(Rows from a dataset)
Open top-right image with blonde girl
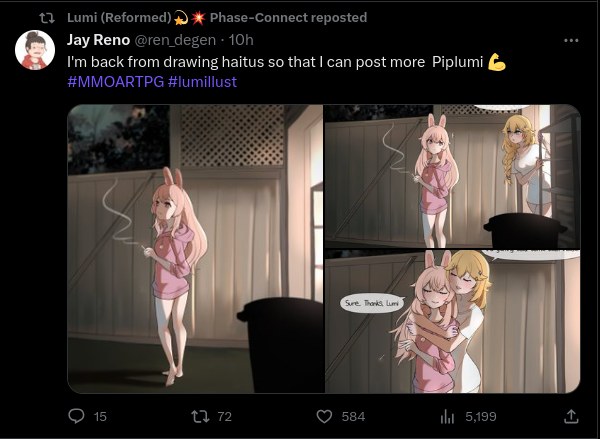Image resolution: width=600 pixels, height=439 pixels. (452, 176)
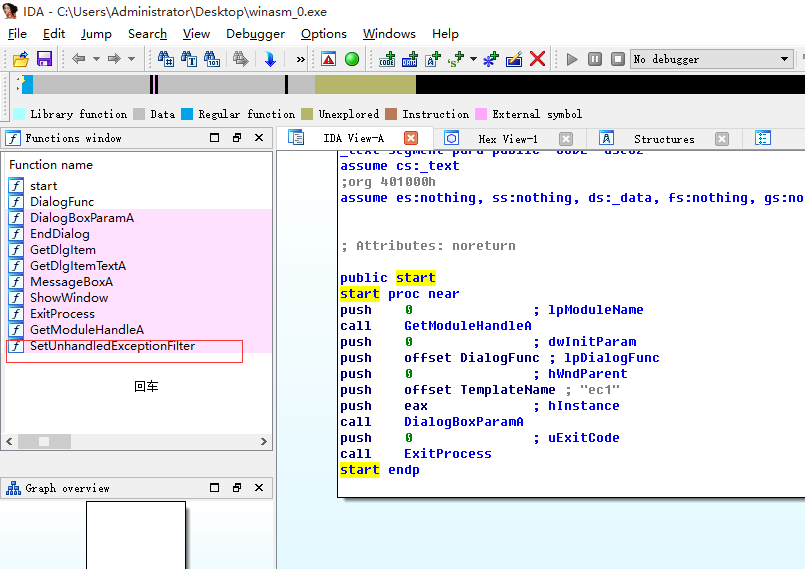
Task: Click the red warning triangle toolbar icon
Action: (328, 59)
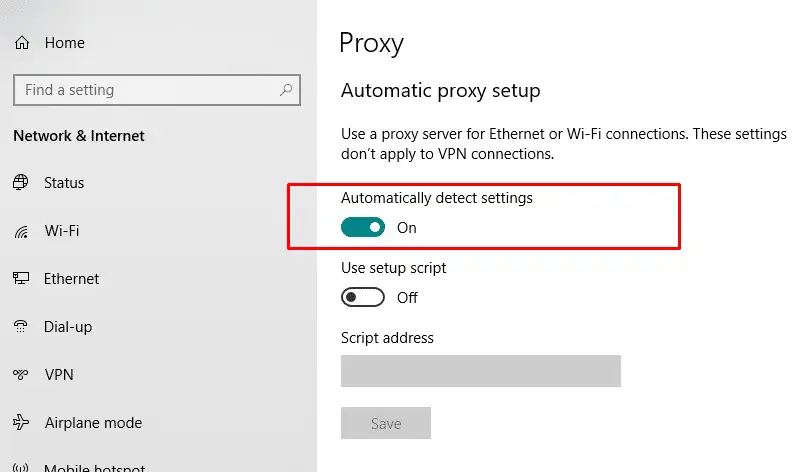Open the VPN icon in sidebar
Screen dimensions: 810x472
click(x=21, y=374)
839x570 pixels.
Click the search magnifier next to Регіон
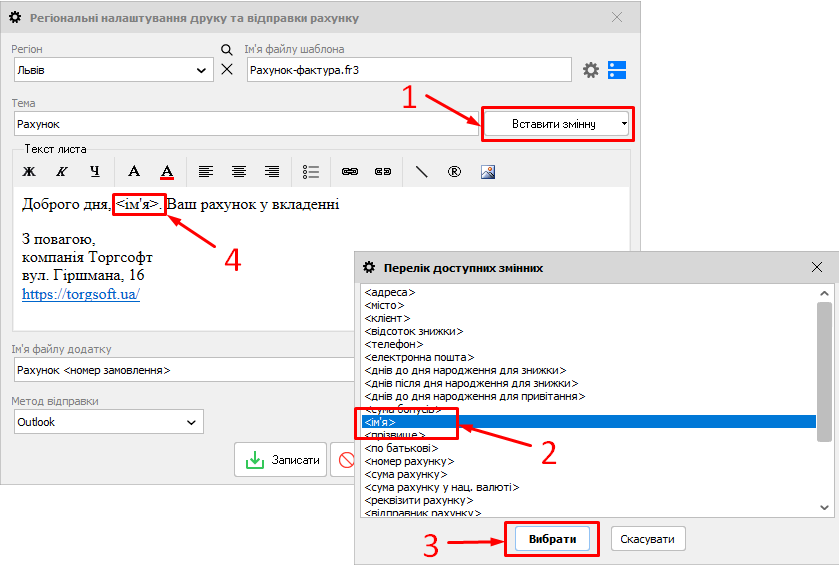[x=226, y=49]
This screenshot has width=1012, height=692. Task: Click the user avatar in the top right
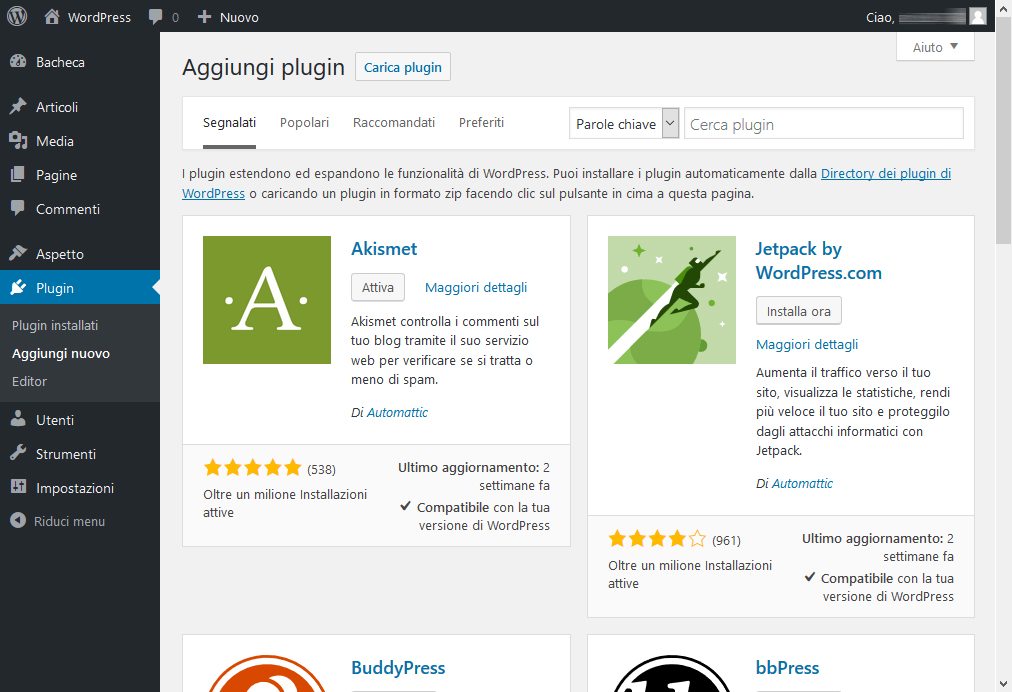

§ Exercise
Reproduce every one of the records above verbatim, omitting the pictures from your answer.

§ Result of the exercise
Open top-right image with blonde girl
Image resolution: width=600 pixels, height=439 pixels. (452, 176)
Task: Click the red warning triangle toolbar icon
Action: (328, 59)
Open the VPN icon in sidebar
Screen dimensions: 810x472
click(x=21, y=374)
839x570 pixels.
Click the search magnifier next to Регіон
[x=226, y=49]
This screenshot has width=1012, height=692. Task: Click the user avatar in the top right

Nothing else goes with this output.